When I asked the universe to give me someone to sleep with at night, in retrospect I should have been more specific. I spent three and a half years cohabitating with a ghost. Yes a ghost. Seriously, a ghost.
One of my smartest, most adult decisions (other than using Uber to avoid horrendous LA parking) was independently buying my first condo, the one I have lived in now for four years. Picking out granite for my new custom bathroom cabinet and selecting the stain for my hardwood floors were not things I ever thought I would derive such joy and pride from. I spent countless weekends at Home Depot, West Elm and Lamps Plus furnishing my own space to my liking, and I relished every moment of it. I loved everything about my condo… other than I never felt quite comfortable in my bedroom.
I did not understand what it was but my room just felt cold to me, especially compared to the rest of my condo. It is like the when you walk out of an air conditioned store in Florida back into the humid air, the contrast hits you hard.

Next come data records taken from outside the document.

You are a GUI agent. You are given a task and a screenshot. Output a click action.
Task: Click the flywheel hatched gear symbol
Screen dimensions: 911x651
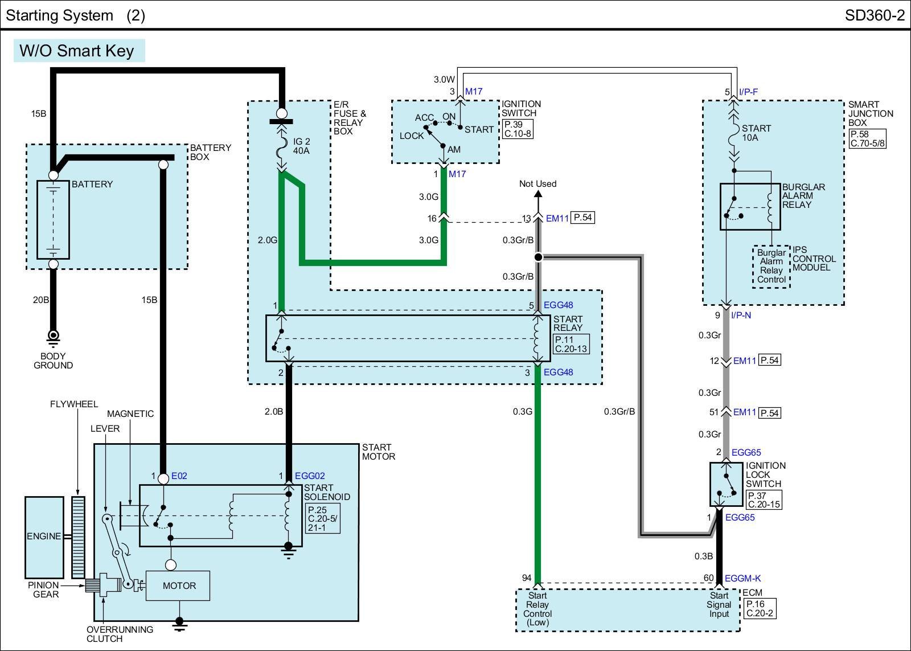point(78,537)
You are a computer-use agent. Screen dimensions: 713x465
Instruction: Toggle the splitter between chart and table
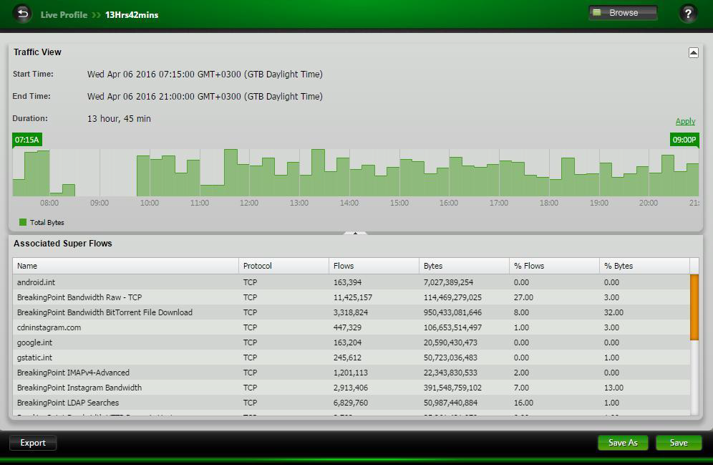tap(355, 233)
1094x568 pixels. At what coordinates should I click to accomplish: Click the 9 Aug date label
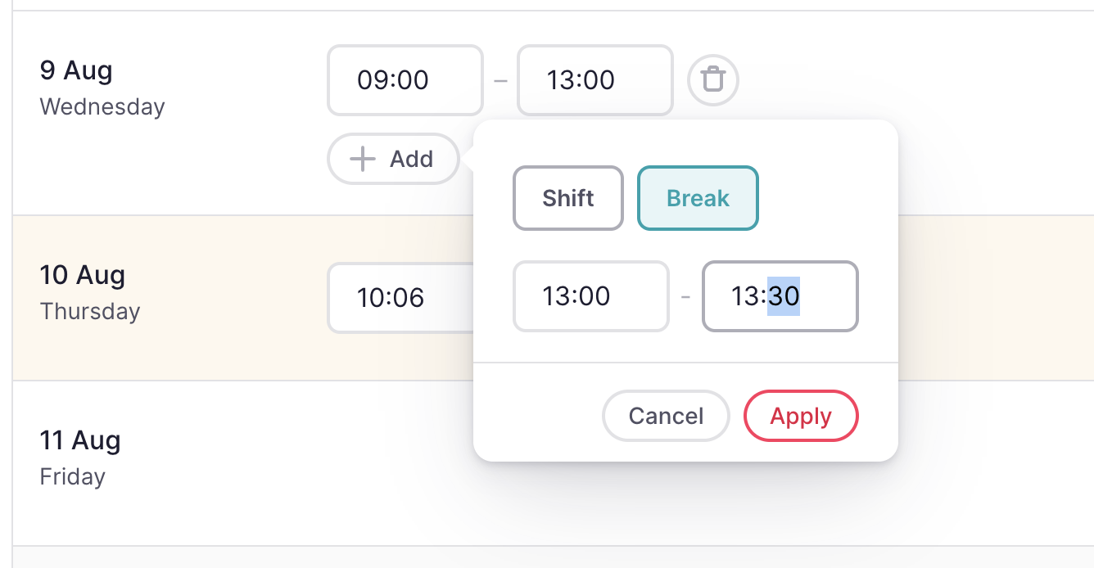[76, 70]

If you know me at all, you know sleeping is my thing. I love it. I definitely do not like it when something prevents me from the pure bliss of drifting off to my dreams (especially when I am before the sun to workout. Last thing I need is to be tired and lifting heavy weight over my head). I started thinking I was going a bit crazy at night. I would close my eyes and feel something in the room with me. It is not settling when you are alone but feel something pressing on your leg or pushing you into your mattress. (I have since learned this is called being psychically attacked). I would wake up almost every night in a total panic, sweating. I would swear on my life there was someone in my condo. I knew logically there could not be (my security alarm would have gone off, right?). I would tip toe out of my room ready to face the man, in his late thirties with dark hair who I was convinced would be coming around the corner from my kitchen. Not all ghosts come in the same form. This one was somehow in my psyche and I could see him there (and feel him in the physical).
It got to the point where I would fall asleep on my couch at night with the TV. blaring horrendous infomercials while every light imaginable was on. I would wake up anywhere between midnight and 4 am to begrudgingly force myself to finish out the remaining morning slumber in my bed. I was constantly tired and cranky.
Finally, I asked a spiritual healer about this. I told her I did not know quite how to explain it but there is this weird, negative, cold energy in my bedroom (I didn’t feel it anywhere else). She immediately said, “Oh you have a ghost. He isn’t bad but I wouldn’t say he’s good.” Ok great. So on the plus side, I wasn’t going crazy. On the negative, I had a freeloader. I have always believed in ghosts and spirits; yet I had not expected meeting one quite in this fashion.
A few weeks later, my healer did a house visit and successfully encouraged him to move on. From what she knew about him, he physically matched the description of who I could see in my own mind. He was sick before he passed, he never lived there but he had some attachment to my condo. It seemed he must have known someone who lived there long before I did. I tended to sense him in the corner of my room which in my gut told me someone used to religiously sit in a rocking chair in that same spot.
The moral of this story? Well I have reclaimed my room and sleep wonderfully now (without a night light). I also have without a doubt confirmed that I do believe in spirits and life after death. I believe in things that I cannot necessarily see before me with my own two eyes. I believe all of these to be just as powerful, if not more, than what I know to be in my reality. What do you believe?